From the data below, return the exact lines starting at the line containing "BlazeThemes (89, 2569)" and ending at the line containing "Polityka prywatności (48, 2566)", both included, and nothing else.
[[ GIVEN DATA open ]]
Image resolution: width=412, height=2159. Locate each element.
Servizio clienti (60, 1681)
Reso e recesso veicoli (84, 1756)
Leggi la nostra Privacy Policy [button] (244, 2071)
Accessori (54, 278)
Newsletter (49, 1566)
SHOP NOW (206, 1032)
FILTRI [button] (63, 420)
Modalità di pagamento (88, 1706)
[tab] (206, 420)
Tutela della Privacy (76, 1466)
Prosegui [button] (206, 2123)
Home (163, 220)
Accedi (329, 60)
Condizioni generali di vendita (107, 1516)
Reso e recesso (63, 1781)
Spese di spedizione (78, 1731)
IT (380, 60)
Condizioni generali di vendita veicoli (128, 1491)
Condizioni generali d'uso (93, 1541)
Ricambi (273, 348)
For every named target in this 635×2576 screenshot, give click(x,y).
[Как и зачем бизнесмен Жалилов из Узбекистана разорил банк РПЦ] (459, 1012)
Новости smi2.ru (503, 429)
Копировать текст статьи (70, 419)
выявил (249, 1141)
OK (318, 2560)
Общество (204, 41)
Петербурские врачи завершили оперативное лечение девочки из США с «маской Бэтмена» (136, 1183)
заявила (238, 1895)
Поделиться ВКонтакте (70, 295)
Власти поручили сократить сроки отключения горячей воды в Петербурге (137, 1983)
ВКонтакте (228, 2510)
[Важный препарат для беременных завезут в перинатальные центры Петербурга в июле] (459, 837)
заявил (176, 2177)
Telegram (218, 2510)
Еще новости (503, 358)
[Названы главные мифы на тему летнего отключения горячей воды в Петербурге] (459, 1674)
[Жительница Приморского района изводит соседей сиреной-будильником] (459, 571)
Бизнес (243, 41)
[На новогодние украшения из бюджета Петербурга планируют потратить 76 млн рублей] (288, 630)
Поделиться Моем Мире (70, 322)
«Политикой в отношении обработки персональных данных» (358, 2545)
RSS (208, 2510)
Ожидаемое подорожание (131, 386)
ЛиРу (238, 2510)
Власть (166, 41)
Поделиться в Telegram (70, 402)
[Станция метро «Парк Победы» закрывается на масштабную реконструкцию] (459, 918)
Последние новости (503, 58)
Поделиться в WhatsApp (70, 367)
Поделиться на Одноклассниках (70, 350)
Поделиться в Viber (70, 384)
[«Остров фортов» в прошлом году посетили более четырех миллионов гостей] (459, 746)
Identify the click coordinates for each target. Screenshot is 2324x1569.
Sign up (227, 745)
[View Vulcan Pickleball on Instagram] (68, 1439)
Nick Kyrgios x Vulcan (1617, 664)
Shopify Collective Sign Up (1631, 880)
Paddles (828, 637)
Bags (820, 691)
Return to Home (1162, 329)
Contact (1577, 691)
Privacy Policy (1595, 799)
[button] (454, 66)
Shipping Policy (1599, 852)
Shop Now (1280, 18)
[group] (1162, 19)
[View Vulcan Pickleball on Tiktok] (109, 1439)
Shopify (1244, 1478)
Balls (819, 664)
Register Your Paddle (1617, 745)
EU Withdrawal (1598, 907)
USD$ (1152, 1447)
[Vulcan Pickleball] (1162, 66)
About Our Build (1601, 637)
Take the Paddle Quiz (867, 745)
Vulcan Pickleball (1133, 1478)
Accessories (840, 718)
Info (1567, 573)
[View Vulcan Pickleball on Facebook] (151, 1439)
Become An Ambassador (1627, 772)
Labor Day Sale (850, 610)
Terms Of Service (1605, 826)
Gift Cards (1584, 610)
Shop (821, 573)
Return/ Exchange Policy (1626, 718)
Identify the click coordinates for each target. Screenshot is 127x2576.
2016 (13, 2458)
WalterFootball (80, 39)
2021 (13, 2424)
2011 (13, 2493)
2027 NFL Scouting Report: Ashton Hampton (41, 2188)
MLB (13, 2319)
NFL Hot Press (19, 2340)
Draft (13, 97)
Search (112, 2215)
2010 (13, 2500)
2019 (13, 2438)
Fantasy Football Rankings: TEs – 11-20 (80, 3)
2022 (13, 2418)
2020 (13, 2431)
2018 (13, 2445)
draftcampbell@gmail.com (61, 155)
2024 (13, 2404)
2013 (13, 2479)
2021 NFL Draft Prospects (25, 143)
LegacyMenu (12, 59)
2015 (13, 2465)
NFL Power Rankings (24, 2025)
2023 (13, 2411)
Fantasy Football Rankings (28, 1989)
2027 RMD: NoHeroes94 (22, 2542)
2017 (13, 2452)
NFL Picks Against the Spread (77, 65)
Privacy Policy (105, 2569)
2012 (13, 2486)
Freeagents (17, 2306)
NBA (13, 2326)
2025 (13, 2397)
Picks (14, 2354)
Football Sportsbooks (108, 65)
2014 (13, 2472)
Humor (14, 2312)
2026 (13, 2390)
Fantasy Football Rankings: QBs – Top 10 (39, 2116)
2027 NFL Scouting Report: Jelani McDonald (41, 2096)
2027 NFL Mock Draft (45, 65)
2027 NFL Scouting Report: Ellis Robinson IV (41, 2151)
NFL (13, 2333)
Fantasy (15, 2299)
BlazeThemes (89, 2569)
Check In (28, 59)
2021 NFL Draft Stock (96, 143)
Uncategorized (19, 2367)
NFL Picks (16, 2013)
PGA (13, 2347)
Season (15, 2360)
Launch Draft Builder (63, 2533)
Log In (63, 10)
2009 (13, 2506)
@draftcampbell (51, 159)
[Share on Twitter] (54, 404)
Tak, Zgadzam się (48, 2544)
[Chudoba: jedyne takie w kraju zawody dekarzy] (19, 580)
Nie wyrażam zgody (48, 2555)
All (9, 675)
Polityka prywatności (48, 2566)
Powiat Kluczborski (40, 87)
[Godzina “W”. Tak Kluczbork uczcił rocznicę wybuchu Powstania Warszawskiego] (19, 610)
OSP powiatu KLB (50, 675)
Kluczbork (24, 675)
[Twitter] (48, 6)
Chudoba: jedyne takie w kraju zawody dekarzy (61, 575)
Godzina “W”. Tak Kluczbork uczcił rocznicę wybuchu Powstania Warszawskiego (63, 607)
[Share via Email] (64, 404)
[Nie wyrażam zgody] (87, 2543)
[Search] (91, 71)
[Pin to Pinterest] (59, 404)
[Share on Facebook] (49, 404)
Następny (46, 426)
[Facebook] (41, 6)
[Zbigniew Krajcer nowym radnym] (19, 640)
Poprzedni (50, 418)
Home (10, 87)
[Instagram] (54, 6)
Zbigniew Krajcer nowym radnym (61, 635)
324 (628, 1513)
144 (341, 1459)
[[ GIVEN DATA closed ]]
PROBLEM SOLUTION
BlazeThemes (89, 2569)
Check In (28, 59)
2021 NFL Draft Stock (96, 143)
Uncategorized (19, 2367)
NFL Picks (16, 2013)
PGA (13, 2347)
Season (15, 2360)
Launch Draft Builder (63, 2533)
Log In (63, 10)
2009 (13, 2506)
@draftcampbell (51, 159)
[Share on Twitter] (54, 404)
Tak, Zgadzam się (48, 2544)
[Chudoba: jedyne takie w kraju zawody dekarzy] (19, 580)
Nie wyrażam zgody (48, 2555)
All (9, 675)
Polityka prywatności (48, 2566)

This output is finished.